Pacific Industrials recognizes that it is the basic corporate responsibility to comply not only with laws and regulations but also the spirit of laws and regulations. We strive to be a company that can be trusted by our shareholders, customers, workers, and community to contribute to society through honorable corporate activities. We aim for long term stability and growth, and improvement of corporate values based on CSR management. As a global company, we are working to improve our competitiveness through a strengthening of corporate governance.

Corporate Governance Framework

In order to strengthen our supervision capability and plan for quick response in management operations, Pacific Industrial clearly divides management supervision and management operations into separate functions.

The institution of corporate auditors is set up to supervise management.

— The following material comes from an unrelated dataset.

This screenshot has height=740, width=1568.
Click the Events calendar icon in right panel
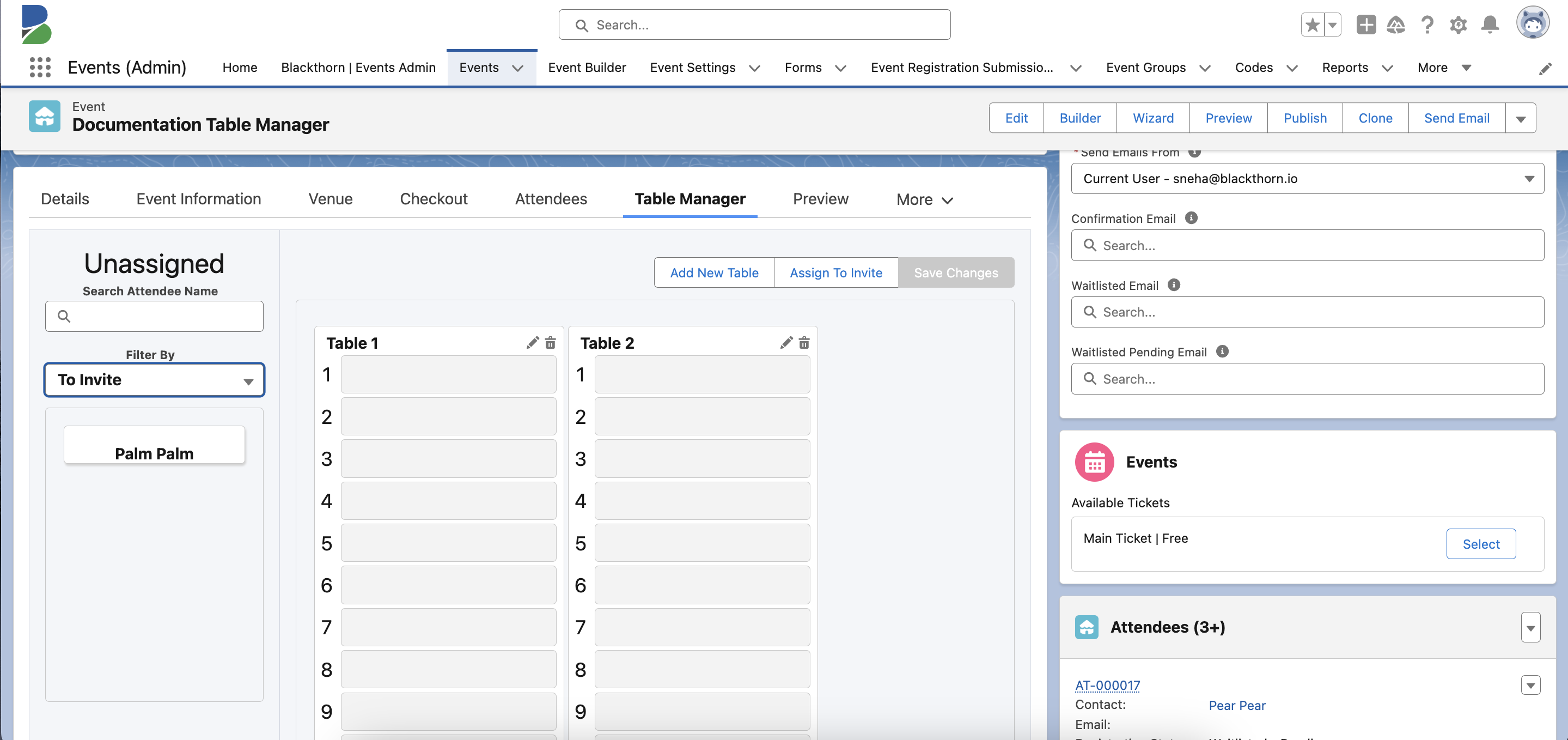(x=1093, y=461)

A total of four auditors, including two from outside the company, work closely with the internal auditing department to supervise all business.

To speed up decision making and clarify management roles/responsibilities an operations committee system has been introduced.

Overall business management is determined by the shareholders' meeting, board of directors, board of auditors, and accounting auditors. In addition, necessary management requirements and strategies are reviewed and decided at the strategy and management meetings.

The board of directors decides the basic direction of management and supervises the business operations. To make this institution most swift and effective, there are a total of 7 board members, each with an appointment term of 1 year. Since June 2015, two external directors are selected to preserve clear and objective management, and provide a third party opinion to decision making.

Internal Control System

Pacific Industrial has set in place the “Pacific Industrial Group Code of Conduct” so that each of our company's managers and workers possess high ethical standards. In May 2006, the board of directors decided the basic policy of the internal control system in order to follow our corporate laws.

In addition, based on the internal control reporting system of the Financial Instruments and Exchange Act, we have checked and streamline the related control systems to evaluate the effectiveness of internal control system for our companies including all domestic and foreign subsidiaries and equity method affiliates. We are conscious of our risk approach philosophy, and continually work to make our internal control more effective and efficient.